== Work instructions ==
Give all the data again exactly.
───
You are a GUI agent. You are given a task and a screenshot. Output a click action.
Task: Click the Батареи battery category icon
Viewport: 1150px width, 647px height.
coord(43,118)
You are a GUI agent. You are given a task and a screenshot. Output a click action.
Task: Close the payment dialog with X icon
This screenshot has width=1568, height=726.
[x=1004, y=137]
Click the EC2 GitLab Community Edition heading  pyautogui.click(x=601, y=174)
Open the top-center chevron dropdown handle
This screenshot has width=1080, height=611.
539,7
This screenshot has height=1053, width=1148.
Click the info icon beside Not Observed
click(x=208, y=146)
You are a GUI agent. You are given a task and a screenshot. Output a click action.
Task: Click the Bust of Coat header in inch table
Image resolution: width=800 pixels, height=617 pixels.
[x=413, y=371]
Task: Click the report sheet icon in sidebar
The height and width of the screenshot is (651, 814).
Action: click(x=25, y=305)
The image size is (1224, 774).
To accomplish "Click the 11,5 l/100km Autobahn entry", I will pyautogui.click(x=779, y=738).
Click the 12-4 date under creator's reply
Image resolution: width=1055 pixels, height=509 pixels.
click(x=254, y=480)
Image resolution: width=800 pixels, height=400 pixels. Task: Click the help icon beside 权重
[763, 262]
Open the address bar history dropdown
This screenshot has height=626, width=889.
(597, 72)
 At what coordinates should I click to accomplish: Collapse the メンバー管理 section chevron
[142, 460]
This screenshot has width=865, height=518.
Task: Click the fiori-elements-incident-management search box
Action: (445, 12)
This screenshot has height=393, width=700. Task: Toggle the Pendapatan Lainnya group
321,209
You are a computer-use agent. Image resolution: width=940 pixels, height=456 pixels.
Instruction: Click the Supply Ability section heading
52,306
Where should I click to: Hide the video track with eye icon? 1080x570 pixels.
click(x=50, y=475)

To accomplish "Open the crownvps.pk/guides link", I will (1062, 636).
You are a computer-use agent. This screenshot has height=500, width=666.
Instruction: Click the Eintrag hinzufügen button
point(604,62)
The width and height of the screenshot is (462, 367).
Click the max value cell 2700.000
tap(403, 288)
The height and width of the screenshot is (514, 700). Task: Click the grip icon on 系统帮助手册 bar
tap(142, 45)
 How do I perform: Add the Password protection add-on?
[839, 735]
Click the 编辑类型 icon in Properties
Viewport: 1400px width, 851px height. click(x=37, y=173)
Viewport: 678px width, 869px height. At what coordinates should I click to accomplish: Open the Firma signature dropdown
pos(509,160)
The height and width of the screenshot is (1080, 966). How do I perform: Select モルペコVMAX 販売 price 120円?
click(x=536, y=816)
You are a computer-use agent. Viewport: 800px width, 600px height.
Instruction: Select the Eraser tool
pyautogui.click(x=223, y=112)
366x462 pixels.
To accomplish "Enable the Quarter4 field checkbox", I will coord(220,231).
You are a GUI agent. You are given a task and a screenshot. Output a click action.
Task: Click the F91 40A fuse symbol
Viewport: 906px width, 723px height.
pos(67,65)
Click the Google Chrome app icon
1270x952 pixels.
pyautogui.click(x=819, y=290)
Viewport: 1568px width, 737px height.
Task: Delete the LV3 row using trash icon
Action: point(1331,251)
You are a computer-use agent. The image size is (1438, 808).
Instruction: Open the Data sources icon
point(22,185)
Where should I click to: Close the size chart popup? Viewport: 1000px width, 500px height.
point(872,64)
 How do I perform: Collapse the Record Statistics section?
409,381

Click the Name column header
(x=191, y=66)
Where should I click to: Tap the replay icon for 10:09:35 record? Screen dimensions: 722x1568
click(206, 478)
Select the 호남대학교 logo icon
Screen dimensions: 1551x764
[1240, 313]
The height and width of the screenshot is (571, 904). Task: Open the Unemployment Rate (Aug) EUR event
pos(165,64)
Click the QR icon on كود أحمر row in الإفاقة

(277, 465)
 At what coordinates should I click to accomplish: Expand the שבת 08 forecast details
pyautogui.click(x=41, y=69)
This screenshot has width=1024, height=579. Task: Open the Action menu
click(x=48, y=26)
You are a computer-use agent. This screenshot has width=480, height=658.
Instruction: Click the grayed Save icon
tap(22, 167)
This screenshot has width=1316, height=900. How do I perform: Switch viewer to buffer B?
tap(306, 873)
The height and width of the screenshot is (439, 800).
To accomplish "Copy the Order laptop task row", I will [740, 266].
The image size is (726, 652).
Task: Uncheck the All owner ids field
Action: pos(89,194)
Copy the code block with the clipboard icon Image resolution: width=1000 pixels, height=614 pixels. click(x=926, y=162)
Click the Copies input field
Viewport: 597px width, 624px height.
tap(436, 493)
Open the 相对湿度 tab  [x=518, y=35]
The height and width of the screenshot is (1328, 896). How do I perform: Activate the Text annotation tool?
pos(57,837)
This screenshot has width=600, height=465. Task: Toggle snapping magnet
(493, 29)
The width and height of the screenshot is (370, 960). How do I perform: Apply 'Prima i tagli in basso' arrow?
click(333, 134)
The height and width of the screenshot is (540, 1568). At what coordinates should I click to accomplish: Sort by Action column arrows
───
== Finished exercise ==
You are a GUI agent. You are given a task and a screenshot. Output a click action.
Task: Click the Батареи battery category icon
Viewport: 1150px width, 647px height.
coord(43,118)
You are a GUI agent. You are given a task and a screenshot. Output a click action.
Task: Close the payment dialog with X icon
This screenshot has width=1568, height=726.
[x=1004, y=137]
Click the EC2 GitLab Community Edition heading  pyautogui.click(x=601, y=174)
Open the top-center chevron dropdown handle
This screenshot has width=1080, height=611.
539,7
This screenshot has height=1053, width=1148.
Click the info icon beside Not Observed
click(x=208, y=146)
You are a GUI agent. You are given a task and a screenshot. Output a click action.
Task: Click the Bust of Coat header in inch table
Image resolution: width=800 pixels, height=617 pixels.
[x=413, y=371]
Task: Click the report sheet icon in sidebar
The height and width of the screenshot is (651, 814).
Action: click(x=25, y=305)
The image size is (1224, 774).
To accomplish "Click the 11,5 l/100km Autobahn entry", I will pyautogui.click(x=779, y=738).
Click the 12-4 date under creator's reply
Image resolution: width=1055 pixels, height=509 pixels.
click(x=254, y=480)
Image resolution: width=800 pixels, height=400 pixels. Task: Click the help icon beside 权重
[763, 262]
Open the address bar history dropdown
This screenshot has height=626, width=889.
(597, 72)
 At what coordinates should I click to accomplish: Collapse the メンバー管理 section chevron
[142, 460]
This screenshot has width=865, height=518.
Task: Click the fiori-elements-incident-management search box
Action: (445, 12)
This screenshot has height=393, width=700. Task: Toggle the Pendapatan Lainnya group
321,209
You are a computer-use agent. Image resolution: width=940 pixels, height=456 pixels.
Instruction: Click the Supply Ability section heading
52,306
Where should I click to: Hide the video track with eye icon? 1080x570 pixels.
click(x=50, y=475)

To accomplish "Open the crownvps.pk/guides link", I will (1062, 636).
You are a computer-use agent. This screenshot has height=500, width=666.
Instruction: Click the Eintrag hinzufügen button
point(604,62)
The width and height of the screenshot is (462, 367).
Click the max value cell 2700.000
tap(403, 288)
The height and width of the screenshot is (514, 700). Task: Click the grip icon on 系统帮助手册 bar
tap(142, 45)
 How do I perform: Add the Password protection add-on?
[839, 735]
Click the 编辑类型 icon in Properties
Viewport: 1400px width, 851px height. click(x=37, y=173)
Viewport: 678px width, 869px height. At what coordinates should I click to accomplish: Open the Firma signature dropdown
pos(509,160)
The height and width of the screenshot is (1080, 966). How do I perform: Select モルペコVMAX 販売 price 120円?
click(x=536, y=816)
You are a computer-use agent. Viewport: 800px width, 600px height.
Instruction: Select the Eraser tool
pyautogui.click(x=223, y=112)
366x462 pixels.
To accomplish "Enable the Quarter4 field checkbox", I will coord(220,231).
You are a GUI agent. You are given a task and a screenshot. Output a click action.
Task: Click the F91 40A fuse symbol
Viewport: 906px width, 723px height.
pos(67,65)
Click the Google Chrome app icon
1270x952 pixels.
pyautogui.click(x=819, y=290)
Viewport: 1568px width, 737px height.
Task: Delete the LV3 row using trash icon
Action: point(1331,251)
You are a computer-use agent. The image size is (1438, 808).
Instruction: Open the Data sources icon
point(22,185)
Where should I click to: Close the size chart popup? Viewport: 1000px width, 500px height.
point(872,64)
 How do I perform: Collapse the Record Statistics section?
409,381

Click the Name column header
(x=191, y=66)
Where should I click to: Tap the replay icon for 10:09:35 record? Screen dimensions: 722x1568
click(206, 478)
Select the 호남대학교 logo icon
Screen dimensions: 1551x764
[1240, 313]
The height and width of the screenshot is (571, 904). Task: Open the Unemployment Rate (Aug) EUR event
pos(165,64)
Click the QR icon on كود أحمر row in الإفاقة

(277, 465)
 At what coordinates should I click to accomplish: Expand the שבת 08 forecast details
pyautogui.click(x=41, y=69)
This screenshot has width=1024, height=579. Task: Open the Action menu
click(x=48, y=26)
You are a computer-use agent. This screenshot has width=480, height=658.
Instruction: Click the grayed Save icon
tap(22, 167)
This screenshot has width=1316, height=900. How do I perform: Switch viewer to buffer B?
tap(306, 873)
The height and width of the screenshot is (439, 800).
To accomplish "Copy the Order laptop task row", I will [740, 266].
The image size is (726, 652).
Task: Uncheck the All owner ids field
Action: pos(89,194)
Copy the code block with the clipboard icon Image resolution: width=1000 pixels, height=614 pixels. click(x=926, y=162)
Click the Copies input field
Viewport: 597px width, 624px height.
tap(436, 493)
Open the 相对湿度 tab  [x=518, y=35]
The height and width of the screenshot is (1328, 896). How do I perform: Activate the Text annotation tool?
pos(57,837)
This screenshot has width=600, height=465. Task: Toggle snapping magnet
(493, 29)
The width and height of the screenshot is (370, 960). How do I perform: Apply 'Prima i tagli in basso' arrow?
click(333, 134)
The height and width of the screenshot is (540, 1568). At what coordinates should I click to accomplish: Sort by Action column arrows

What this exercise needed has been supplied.